La moyenne mobile sur cinq ans de l’indice actuariel climatique (IAC), qui mesure la variation des conditions météorologiques extrêmes et du niveau de la mer, a été mise à jour.

Elle a atteint 1,19 pour le Canada et les États-Unis, comparativement à une moyenne de zéro durant la période de référence de 1961 à 1990, selon les plus récentes données divulguées, incluant celles de l’hiver 2020-2021.

Cette moyenne connaît « une deuxième légère baisse consécutive » puisqu’elle était de 1,23 lors de son précédent calcul, il y a trois mois.
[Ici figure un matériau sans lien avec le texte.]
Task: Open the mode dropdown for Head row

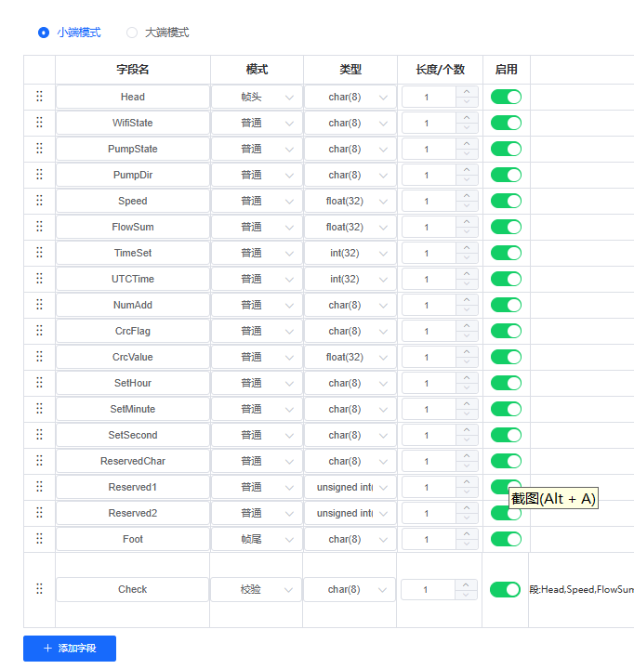Action: [257, 97]
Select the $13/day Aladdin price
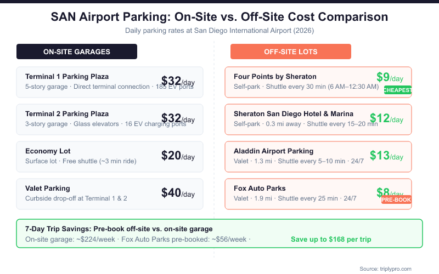 (x=386, y=156)
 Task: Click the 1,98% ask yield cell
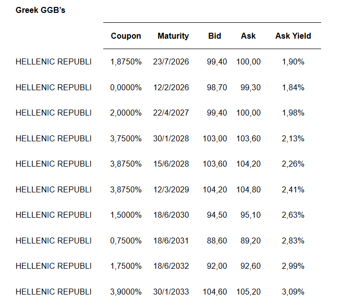293,113
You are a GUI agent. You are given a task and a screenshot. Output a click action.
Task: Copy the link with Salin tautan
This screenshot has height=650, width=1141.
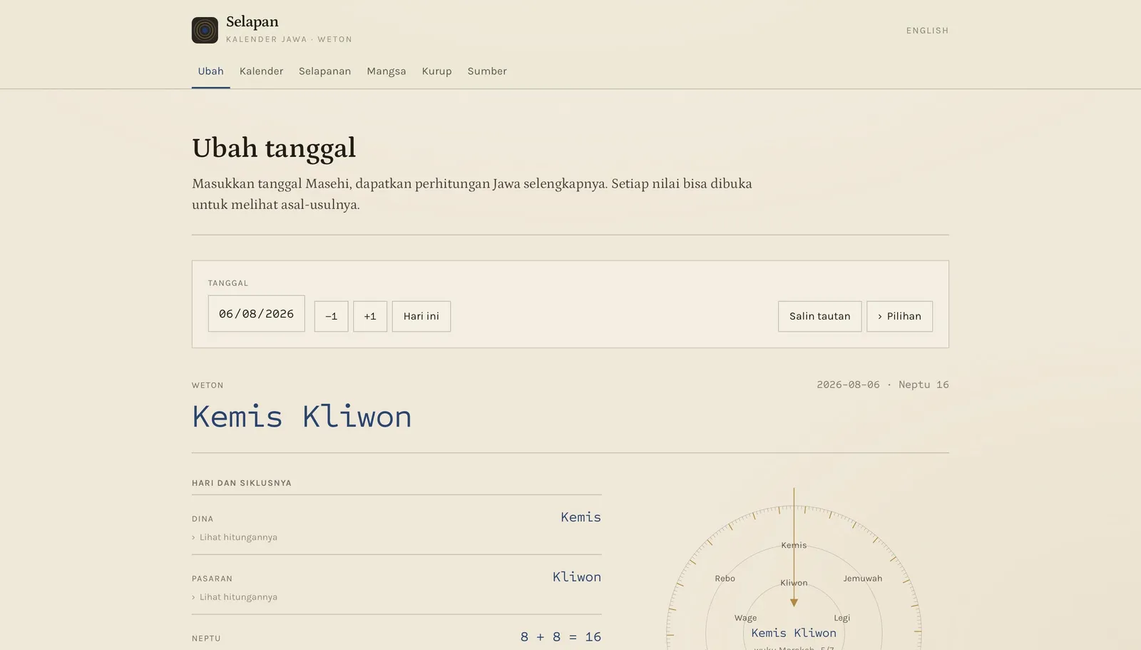point(819,316)
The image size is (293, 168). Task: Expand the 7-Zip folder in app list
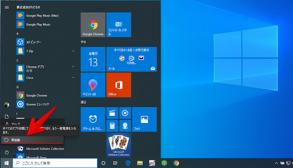pos(73,51)
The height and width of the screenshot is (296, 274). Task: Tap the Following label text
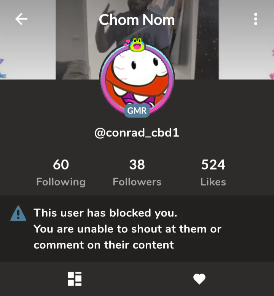[x=61, y=182]
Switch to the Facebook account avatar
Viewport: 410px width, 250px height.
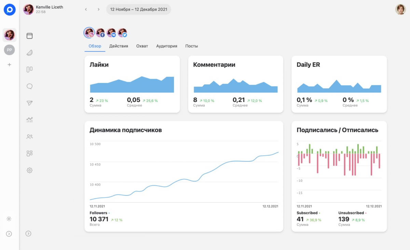click(100, 33)
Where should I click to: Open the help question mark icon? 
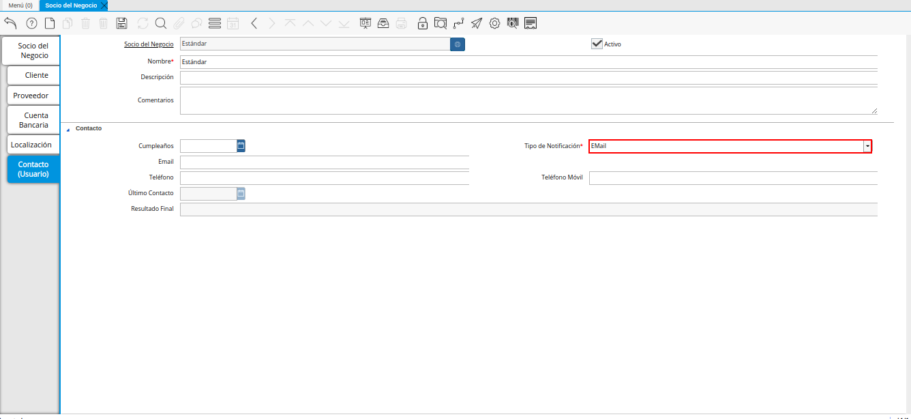31,23
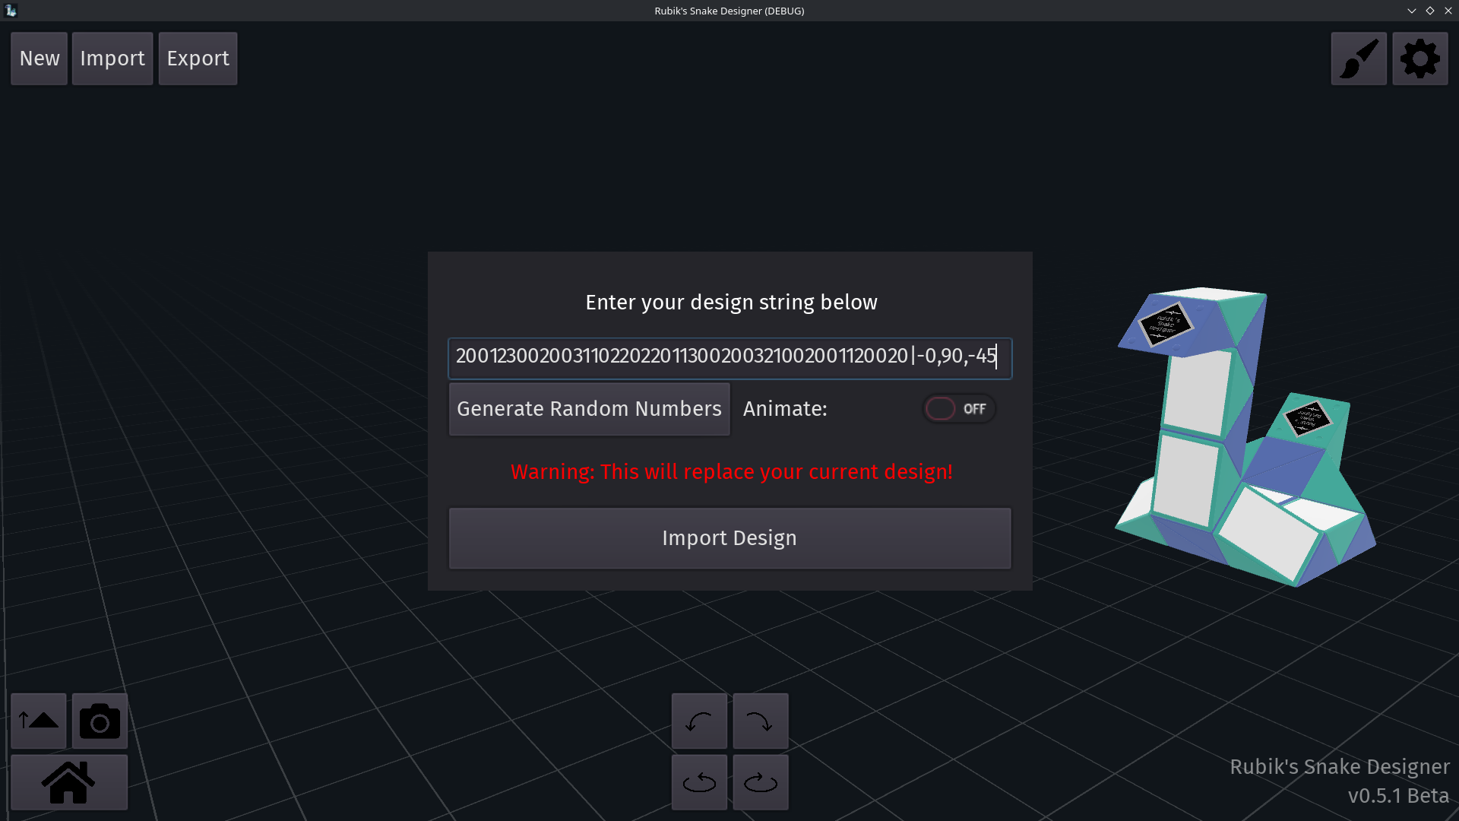Viewport: 1459px width, 821px height.
Task: Open the Export menu button
Action: coord(198,59)
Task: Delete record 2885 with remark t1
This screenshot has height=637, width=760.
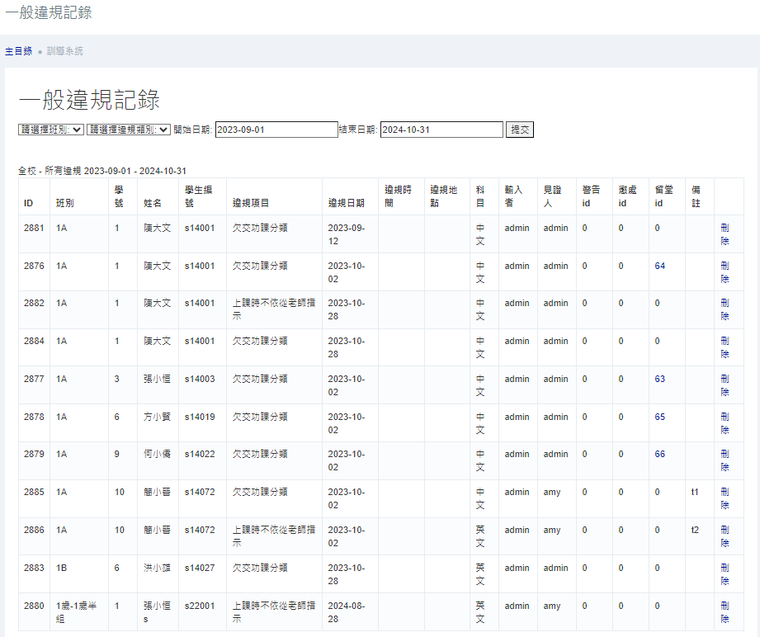Action: (x=725, y=498)

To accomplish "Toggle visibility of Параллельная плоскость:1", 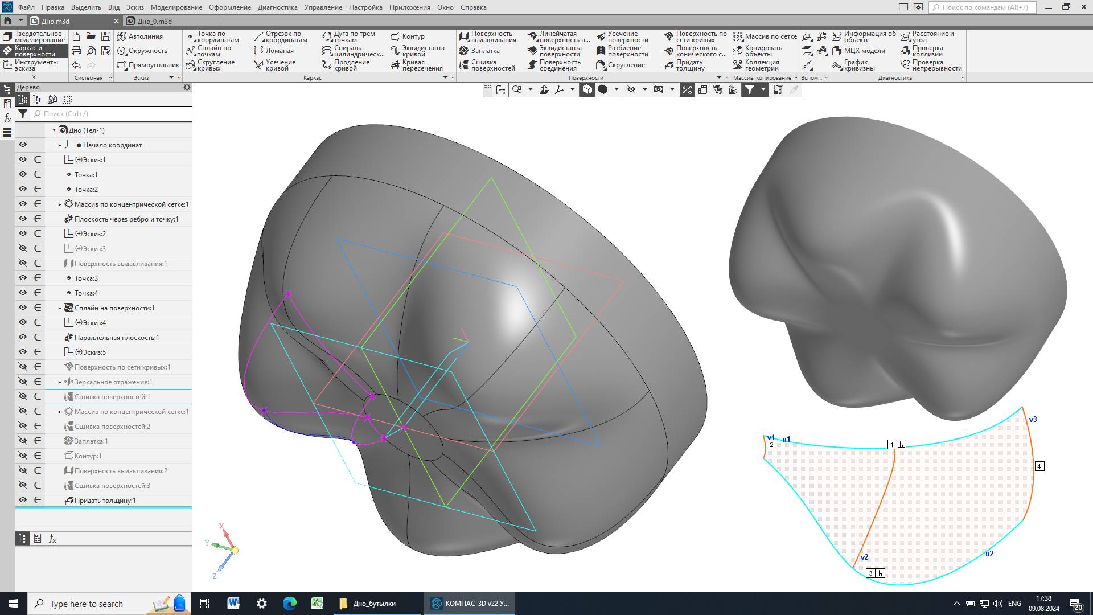I will pyautogui.click(x=23, y=337).
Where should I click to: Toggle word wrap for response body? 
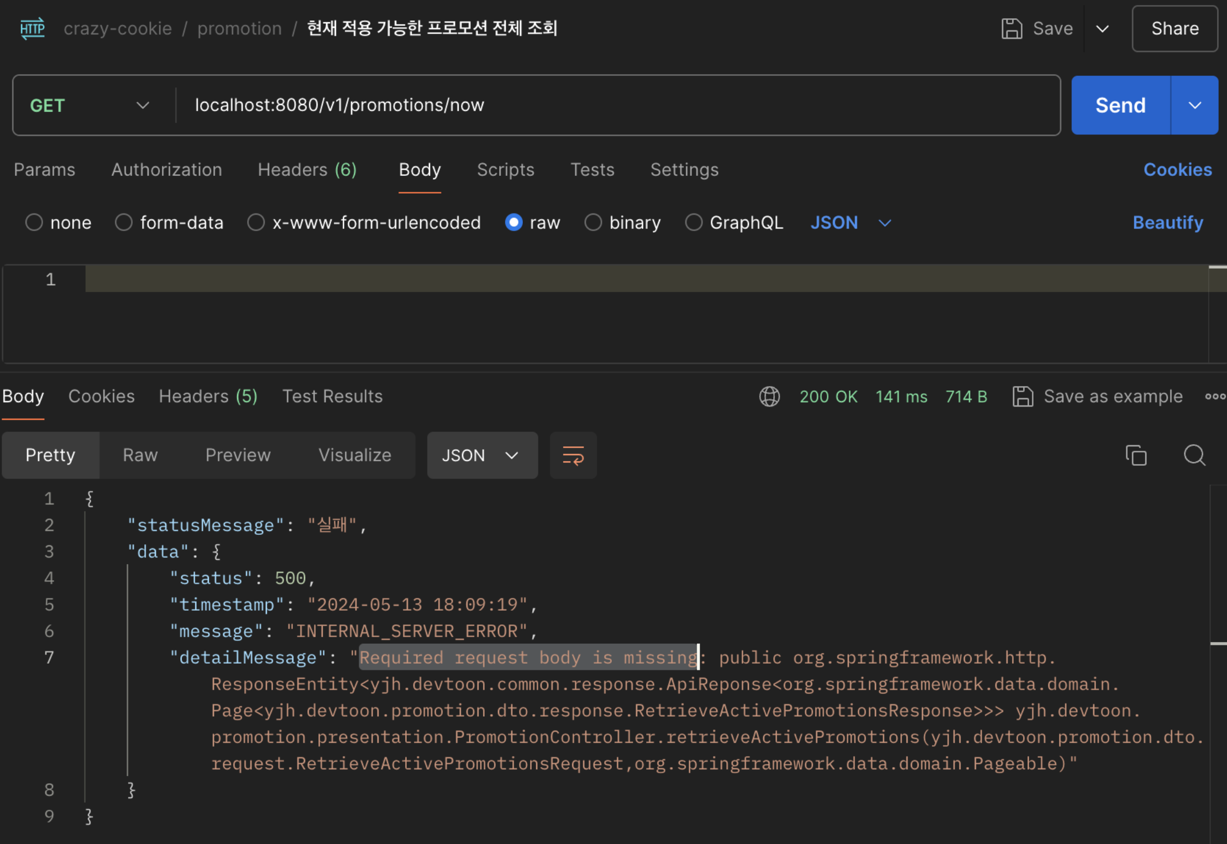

« La baisse ne change pas les résultats globaux selon lesquels les mesures des phénomènes météorologiques extrêmes de l’IAC se sont maintenues de manière constante à un taux bien supérieur à celui observé de 1961 à 1990. Il faut s’attendre à des périodes de mouvement à la baisse dans l’Indice actuariel climatique. Les faibles mouvements reflètent la variabilité inhérente du climat », a dit Doug Collins, président du groupe de travail sur l’indice climatique, dans le cadre de la divulgation de ces plus récentes données.

 
L’hiver 2020 fait mieux que l’hiver 2015

La moyenne mobile sur cinq ans de l’indice a été mise à jour à la suite de l’ajout de la donnée saisonnière de l’hiver 2020-2021.

Cette donnée s’établit à 0,54 pour le Canada et les États-Unis, « ce qui est relativement faible par rapport aux valeurs saisonnières des dernières années, dont certaines ont été beaucoup plus importantes. Cette valeur saisonnière inférieure est principalement due à une moindre fréquence de températures, précipitations et vents à des niveaux bien au-delà de la moyenne », explique Doug Collins.

La moyenne mobile étant calculée sur cinq ans, la donnée de l’hiver 2020-2021, 0,54 donc, vient remplacer la donnée de l’hiver 2015-2016, qui s’était établie à 1,3.

Six variables combinées

L’IAC combine les données saisonnières trimestrielles recueillies depuis 1961 pour six variables « qui ont le plus d’effet sur les gens et l’économie » : les températures élevées et basses, les fortes précipitations, les sécheresses, les vents forts et le niveau de la mer.

L’IAC a été conçu pour « présenter aux actuaires, aux décideurs et au grand public des données objectives concernant les variations de la fréquence des phénomènes climatiques extrêmes au cours des récentes décennies ».

Il a été lancé en 2016 par quatre organismes représentant la profession actuarielle au Canada et aux États-Unis : l’Institut canadien des actuaires, l’American Academy of Actuaries, la Casualty Actuarial Society et la Society of Actuaries.